Kim Jong Un Displays China-Russia Ties at 75th Anniversary Parade

The weapons stay. The family stays. There's no negotiation.
Kim Jong Un's display of his daughter at the military parade signals his regime's permanent commitment to its nuclear arsenal.

On the 75th anniversary of its founding, North Korea staged a carefully calibrated parade in Pyongyang — not of nuclear warheads, but of millions-strong civil defense forces — before an audience that included China's Vice Premier and a Russian cultural delegation conspicuously absent of state officials. Kim Jong Un's choreography spoke to a deeper geopolitical shift: a regime long isolated by Western sanctions is now threading itself into a new axis of resistance, trading what Russia needs for what North Korea craves, while the world watches a familiar peninsula grow newly dangerous.

  • The absence of Russian government officials at the parade — replaced by a song-and-dance troupe — immediately ignited speculation that a Kim-Putin summit was being arranged in secret, possibly days away.
  • Intelligence agencies in Seoul warned lawmakers that North Korea may be preparing covert arms shipments to Russia, exchanging artillery shells for energy, food, and the advanced weapons technology Kim cannot develop alone.
  • Kim's choice to display paramilitary reserves rather than nuclear missiles was a deliberate signal of depth and endurance — not just firepower, but a mobilized population and an infrastructure built to outlast pressure.
  • The presence of Kim's young daughter Ju Ae at his side throughout the parade reinforced a dynastic message: the nuclear arsenal is a family inheritance, not a bargaining chip.
  • Anniversary letters from Putin and Xi framing their Pyongyang ties as contributions to 'regional stability' revealed the full inversion — what Washington calls destabilization, Moscow and Beijing are recasting as a legitimate counterweight to American power in Asia.

On a Friday night in Pyongyang, Kim Jong Un marked 75 years of North Korean statehood with a parade designed to speak to several audiences at once. Rather than roll out the nuclear-capable missiles that have defined his recent military pageantry, Kim chose to display the Worker-Peasant Red Guards — a vast civil defense reserve conscripting millions of ordinary citizens. The message was one of staying power rather than raw destructive force: I have the people, the infrastructure, the will to endure.
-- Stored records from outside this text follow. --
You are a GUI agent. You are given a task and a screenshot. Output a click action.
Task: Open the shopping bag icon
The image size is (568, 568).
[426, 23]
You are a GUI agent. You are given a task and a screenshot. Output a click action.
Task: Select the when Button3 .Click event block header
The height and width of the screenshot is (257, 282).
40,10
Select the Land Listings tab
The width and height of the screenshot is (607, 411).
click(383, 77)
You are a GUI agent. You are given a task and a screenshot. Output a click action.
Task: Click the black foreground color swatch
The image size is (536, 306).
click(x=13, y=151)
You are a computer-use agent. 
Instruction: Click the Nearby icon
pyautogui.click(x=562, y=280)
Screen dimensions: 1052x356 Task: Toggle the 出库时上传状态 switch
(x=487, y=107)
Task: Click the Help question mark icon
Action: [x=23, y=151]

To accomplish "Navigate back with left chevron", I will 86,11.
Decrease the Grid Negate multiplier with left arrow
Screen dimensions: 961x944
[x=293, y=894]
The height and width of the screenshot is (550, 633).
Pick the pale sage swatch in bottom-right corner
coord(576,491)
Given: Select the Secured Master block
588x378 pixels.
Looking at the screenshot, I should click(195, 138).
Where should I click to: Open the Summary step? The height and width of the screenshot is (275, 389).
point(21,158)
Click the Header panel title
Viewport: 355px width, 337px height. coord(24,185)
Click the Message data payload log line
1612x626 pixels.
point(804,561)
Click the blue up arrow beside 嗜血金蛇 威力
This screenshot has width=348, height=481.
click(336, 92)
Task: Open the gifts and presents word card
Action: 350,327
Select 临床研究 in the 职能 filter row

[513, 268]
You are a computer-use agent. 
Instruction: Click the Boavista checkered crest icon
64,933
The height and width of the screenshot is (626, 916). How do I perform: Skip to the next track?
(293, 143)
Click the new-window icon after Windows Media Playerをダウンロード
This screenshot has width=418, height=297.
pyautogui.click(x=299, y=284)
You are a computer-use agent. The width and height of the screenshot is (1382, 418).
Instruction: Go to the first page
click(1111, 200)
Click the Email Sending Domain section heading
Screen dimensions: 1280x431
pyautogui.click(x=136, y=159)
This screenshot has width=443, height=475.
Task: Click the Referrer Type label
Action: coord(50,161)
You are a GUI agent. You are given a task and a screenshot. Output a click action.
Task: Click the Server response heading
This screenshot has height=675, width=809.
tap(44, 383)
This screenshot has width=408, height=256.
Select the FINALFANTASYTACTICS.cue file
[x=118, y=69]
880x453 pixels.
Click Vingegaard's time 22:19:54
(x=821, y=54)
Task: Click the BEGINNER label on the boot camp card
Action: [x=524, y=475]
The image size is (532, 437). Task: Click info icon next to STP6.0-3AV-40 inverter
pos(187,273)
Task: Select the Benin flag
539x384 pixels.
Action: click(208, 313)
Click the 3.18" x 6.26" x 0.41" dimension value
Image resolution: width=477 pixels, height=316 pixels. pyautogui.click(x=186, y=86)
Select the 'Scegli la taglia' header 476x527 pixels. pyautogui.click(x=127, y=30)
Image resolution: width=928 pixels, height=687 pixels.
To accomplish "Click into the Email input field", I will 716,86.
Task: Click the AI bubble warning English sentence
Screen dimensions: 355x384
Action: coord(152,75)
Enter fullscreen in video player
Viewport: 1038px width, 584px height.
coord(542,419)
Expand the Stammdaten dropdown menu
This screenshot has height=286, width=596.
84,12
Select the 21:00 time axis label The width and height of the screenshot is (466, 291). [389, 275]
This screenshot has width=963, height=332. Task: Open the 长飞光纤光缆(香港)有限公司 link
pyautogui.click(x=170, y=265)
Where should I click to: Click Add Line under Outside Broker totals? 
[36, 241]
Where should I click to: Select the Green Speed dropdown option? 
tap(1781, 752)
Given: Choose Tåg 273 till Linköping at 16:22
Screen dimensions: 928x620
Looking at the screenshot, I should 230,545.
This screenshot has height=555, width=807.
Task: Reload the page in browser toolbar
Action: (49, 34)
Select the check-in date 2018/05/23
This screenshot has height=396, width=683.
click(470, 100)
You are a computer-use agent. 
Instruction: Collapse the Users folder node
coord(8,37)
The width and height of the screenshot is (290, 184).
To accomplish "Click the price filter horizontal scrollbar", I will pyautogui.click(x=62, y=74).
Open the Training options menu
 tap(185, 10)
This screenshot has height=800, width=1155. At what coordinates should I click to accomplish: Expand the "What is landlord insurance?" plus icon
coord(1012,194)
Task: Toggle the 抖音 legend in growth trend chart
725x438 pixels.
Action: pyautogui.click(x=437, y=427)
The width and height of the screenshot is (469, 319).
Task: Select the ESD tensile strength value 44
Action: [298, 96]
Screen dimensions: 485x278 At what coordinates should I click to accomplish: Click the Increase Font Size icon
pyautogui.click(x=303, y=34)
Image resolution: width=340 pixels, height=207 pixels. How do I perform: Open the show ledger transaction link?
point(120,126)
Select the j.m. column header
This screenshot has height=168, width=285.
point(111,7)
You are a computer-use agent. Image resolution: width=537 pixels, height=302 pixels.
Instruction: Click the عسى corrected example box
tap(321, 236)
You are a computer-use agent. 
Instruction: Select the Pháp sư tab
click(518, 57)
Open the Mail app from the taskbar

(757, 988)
Seated beside Kim were guests whose presence — and absence — told their own story. China sent Vice Premier Liu Guozhong. Russia sent a military song-and-dance ensemble, with no government officials in sight. That conspicuous gap set off immediate speculation in Seoul and Washington. South Korea's intelligence agency briefed lawmakers that a Kim-Putin summit could be imminent, possibly timed around an international forum Putin was scheduled to attend in Vladivostok — the same city where the two leaders had met four years prior. Analysts suggested North Korea was even planning a covert travel route for Kim to avoid media detection.

Beneath the ceremony lay a concrete logic. For months, observers had suspected Pyongyang was preparing to supply Russia with ammunition to sustain its war in Ukraine — a suspicion reinforced when Kim had personally walked Russian Defense Minister Shoigu through a domestic arms exhibition in July, effectively presenting a catalog of available inventory. The exchange made cold arithmetic sense: North Korea needed energy, food, and advanced weapons technology; Russia needed shells and manpower. Both were isolated by Western sanctions. Both could fill the other's gaps. What alarmed American officials most was the possibility that Russian technology transfers could make Kim's nuclear arsenal not merely larger, but meaningfully more sophisticated.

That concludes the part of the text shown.